I found it unpersuasive:
- It is still wrapped around the axle of being a “newspaper”. That world is gone. Acceptance is one of those stages you’re supposed to go through. The Washington Post of Woodward and Bernstein is not coming back.
- The logic of Bezos somehow now becoming the poster boy for the multi-decade decline of the newspaper is difficult to follow:
- “The past two decades have not been kind to the newspaper business. More than 3,500 U.S. papers have closed in that period, according to the most recent State of Local News report from Northwestern University’s Medill School. By destroying The Washington Post, the very institution he had previously done so much to build up, Jeff Bezos has transformed himself into the poster boy for that decline.”

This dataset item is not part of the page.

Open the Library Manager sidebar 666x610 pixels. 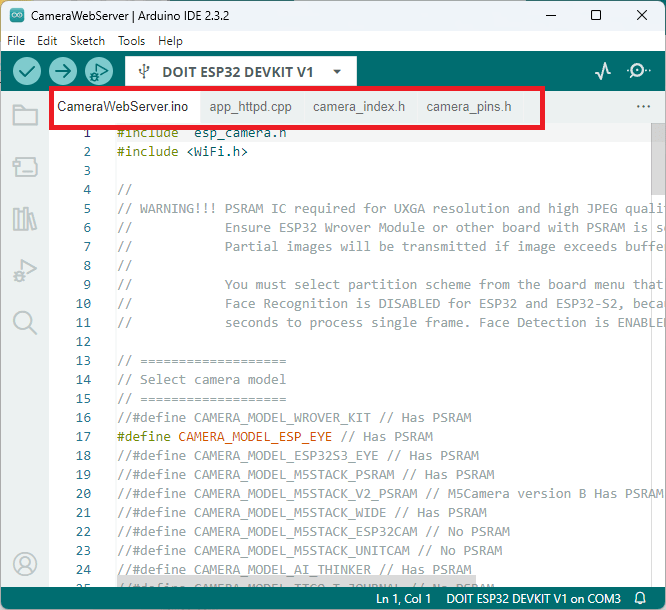pos(25,218)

- This was a profound insight and needs to be more broadly shared in journalism circles:
- “I’ve learned through years of reporting that the generous profit margins that once characterized newspapers have all but disappeared.”
- Detailing different ownership models for some of the newspapers still clinging to life doesn’t address journalism’s fundamental challenges in a digital world:
- Billionaires subsidizing a bygone way of life is great work if you can get it, kind of like being a re-enactor at a billionaire-owned medieval village hosting student field trips. But it is not a great foundation for the vital societal function of journalism.
- Becoming a non-profit newspaper really doesn’t change anything except maybe reinforces to employees their world has changed. Regardless of official tax status, they’re almost all non-profits (including the Washington Post).
- Somehow we’re supposed to believe the Seattle Times being family-owned is a solution to journalism’s problems. Eventually we’ll examine their pathologies.
- Arguing for smaller, more regionally focused newspapers that are “rooted in the communities they cover” seems exactly the path the Post is now on. Why does that model require foreign correspondents?
- Claiming other newspapers can ignore the New York Times is profound denial of both reality and the dynamics of digital products:
- “The Times, as the nation’s leading newspaper, is unique, and the extent to which other publishers can learn from its example is limited.”
- Nary a word about journalism’s trust issues
- I don’t understand how endorsing Kamala would have changed the Post’s trajectory (or the outcome of the election), yet defenders of “ye olde newspaper” seem singularly hung up on this event.
- Jason Pontin has a similar reaction to the Bezos bashing boom.
Surely there is better thinking about the future economic model for journalism out there?
Previous:
Quick(er) Hits
Never Take a Dependency on Elon Musk: Is safety is ‘dead’ at xAI? Or is there a vast market for “unhinged” enterprise AI?
Data Center Moratoria: The Moratorium Mirage (Josh Wolfe)
Not Available in Europe: AI tools for EU parliamentarians. Can’t have regulators too familiar with the technologies they are regulating…
Not Available in Europe: Competitiveness
Not Available in Europe: AI productivity gains
Books: I read Andrew Ross Sorkin’s 1929: Inside the Greatest Crash in Wall Street History–and How It Shattered a Nation. It is a fluid and lively account of the crash told through contemporary accounts, but Lords of Finance is a much better book if you want to understand the underlying dynamics.